Study Hall

Concerted Collaboration

Audio teamwork for Peter Gabriel and Sting on the Rock Paper Scissors Tour.

Prior to this year, the last time Peter Gabriel and Sting toured together was in 1988 as part of a string of Amnesty International concerts. Also featuring Bruce Springsteen, Tracy Chapman, Youssou N’Dour, and a bevy of other guest artists, the 20 benefit shows brought a stellar array of talent together as distinct co-headliners.

In contrast to those dates, this year’s Rock Paper Scissors Tour stands completely apart. Rather than co-headlining this time out, it would be more accurately stated that the pair amalgamated their best efforts and coalesced into a new whole.

Sharing the same stage and collaborating throughout a two-hour-and-40-minute set, Gabriel and Sting – as well as their individual bands – swapped lead parts, harmonized on choruses, blended, weaved, and intermingled as the concert galloped through a jointly-authored songbook of hits that played to sold-out audiences for several months.

= WHAT IS EXPECTED =
Decide whether each statement agrees with the Rock Paper Scissors Tour article, answering yes or no and quoting the deciding words. 1. The Amnesty International concerts in 1988 totaled 20 shows. 2. On the Rock Paper Scissors Tour, Gabriel and Sting performed as distinct co-headliners. 3. The set on the Rock Paper Scissors Tour lasted two hours and 40 minutes.

= PROVIDED RECORDS =
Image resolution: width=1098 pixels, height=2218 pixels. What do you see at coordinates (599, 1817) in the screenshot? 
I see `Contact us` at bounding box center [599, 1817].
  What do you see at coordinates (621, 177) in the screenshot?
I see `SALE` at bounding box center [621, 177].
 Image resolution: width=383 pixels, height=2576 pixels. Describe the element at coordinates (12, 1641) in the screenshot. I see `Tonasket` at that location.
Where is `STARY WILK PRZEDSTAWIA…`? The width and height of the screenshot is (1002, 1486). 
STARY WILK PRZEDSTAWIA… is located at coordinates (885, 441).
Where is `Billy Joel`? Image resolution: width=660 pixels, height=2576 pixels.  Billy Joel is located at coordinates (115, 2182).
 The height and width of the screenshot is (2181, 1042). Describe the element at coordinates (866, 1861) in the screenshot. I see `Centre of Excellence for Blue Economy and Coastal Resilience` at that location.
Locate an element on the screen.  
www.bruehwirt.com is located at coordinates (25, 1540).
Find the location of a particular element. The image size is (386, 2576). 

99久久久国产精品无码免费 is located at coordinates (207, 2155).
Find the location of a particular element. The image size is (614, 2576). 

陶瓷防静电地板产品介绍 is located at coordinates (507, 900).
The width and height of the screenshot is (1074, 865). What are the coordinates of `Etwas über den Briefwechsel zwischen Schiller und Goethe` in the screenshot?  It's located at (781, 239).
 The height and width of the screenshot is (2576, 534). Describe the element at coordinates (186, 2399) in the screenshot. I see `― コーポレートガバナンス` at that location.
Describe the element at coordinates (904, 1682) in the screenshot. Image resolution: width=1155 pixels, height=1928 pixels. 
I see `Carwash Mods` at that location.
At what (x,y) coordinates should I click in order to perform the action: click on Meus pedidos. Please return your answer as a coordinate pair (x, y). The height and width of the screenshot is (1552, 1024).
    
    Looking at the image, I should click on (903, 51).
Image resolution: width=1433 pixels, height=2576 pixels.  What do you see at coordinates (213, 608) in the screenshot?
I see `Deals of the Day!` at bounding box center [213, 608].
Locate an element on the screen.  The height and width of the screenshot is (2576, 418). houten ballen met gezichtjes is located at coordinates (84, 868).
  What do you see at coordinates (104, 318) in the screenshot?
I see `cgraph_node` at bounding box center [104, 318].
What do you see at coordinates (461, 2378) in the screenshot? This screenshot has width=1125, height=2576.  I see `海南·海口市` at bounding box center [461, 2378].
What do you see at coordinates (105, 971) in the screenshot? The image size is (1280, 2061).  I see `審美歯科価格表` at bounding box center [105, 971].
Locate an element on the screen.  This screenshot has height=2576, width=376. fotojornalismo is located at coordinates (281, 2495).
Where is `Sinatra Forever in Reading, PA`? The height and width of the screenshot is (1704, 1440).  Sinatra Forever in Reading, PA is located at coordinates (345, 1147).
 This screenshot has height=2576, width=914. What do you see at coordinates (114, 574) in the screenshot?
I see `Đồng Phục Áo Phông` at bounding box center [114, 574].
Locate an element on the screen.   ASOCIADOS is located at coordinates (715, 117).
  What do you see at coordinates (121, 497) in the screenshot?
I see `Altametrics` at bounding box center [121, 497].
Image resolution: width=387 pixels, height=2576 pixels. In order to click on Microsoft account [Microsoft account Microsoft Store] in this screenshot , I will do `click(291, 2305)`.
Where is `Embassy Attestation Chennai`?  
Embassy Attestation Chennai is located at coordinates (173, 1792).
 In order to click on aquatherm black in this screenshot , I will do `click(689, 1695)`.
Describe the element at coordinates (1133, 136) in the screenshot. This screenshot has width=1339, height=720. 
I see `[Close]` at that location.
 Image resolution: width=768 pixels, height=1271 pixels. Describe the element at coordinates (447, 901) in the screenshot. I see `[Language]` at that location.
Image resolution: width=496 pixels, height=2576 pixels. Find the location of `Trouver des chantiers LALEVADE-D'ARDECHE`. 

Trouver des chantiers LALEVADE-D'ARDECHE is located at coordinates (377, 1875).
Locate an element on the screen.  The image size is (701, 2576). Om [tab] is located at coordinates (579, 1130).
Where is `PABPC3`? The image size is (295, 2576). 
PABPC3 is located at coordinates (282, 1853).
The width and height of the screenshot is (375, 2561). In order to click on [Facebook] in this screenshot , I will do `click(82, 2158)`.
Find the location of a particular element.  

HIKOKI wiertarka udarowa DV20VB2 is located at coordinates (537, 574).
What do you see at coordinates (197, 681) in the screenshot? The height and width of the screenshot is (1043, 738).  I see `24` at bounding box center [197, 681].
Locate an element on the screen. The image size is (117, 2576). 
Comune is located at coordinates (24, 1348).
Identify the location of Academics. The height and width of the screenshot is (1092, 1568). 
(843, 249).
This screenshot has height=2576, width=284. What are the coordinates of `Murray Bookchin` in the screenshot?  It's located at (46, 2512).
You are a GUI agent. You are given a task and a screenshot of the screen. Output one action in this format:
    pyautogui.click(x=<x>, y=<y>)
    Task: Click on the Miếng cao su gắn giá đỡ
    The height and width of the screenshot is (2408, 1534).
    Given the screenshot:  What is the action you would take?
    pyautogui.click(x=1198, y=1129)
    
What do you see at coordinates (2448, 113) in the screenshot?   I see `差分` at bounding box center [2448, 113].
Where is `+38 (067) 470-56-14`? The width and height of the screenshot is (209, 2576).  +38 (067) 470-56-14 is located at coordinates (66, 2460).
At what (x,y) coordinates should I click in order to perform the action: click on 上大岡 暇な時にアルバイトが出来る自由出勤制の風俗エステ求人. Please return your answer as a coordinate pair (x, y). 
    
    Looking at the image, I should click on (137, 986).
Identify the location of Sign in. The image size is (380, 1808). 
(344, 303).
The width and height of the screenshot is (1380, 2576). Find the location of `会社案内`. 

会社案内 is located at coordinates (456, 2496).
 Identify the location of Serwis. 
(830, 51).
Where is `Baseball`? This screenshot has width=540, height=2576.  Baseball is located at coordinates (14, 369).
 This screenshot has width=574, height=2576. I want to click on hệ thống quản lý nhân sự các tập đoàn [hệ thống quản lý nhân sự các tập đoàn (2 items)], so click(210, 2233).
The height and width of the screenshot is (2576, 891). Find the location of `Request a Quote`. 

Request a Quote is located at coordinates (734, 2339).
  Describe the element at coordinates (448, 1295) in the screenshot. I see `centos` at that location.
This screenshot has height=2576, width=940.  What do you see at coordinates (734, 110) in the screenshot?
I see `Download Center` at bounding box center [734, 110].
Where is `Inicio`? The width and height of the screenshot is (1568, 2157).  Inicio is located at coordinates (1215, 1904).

= SOLUTION FOR THIS PROBLEM =
1. Yes: "the 20 benefit shows"
2. No: "Rather than co-headlining this time out"
3. Yes: "a two-hour-and-40-minute set"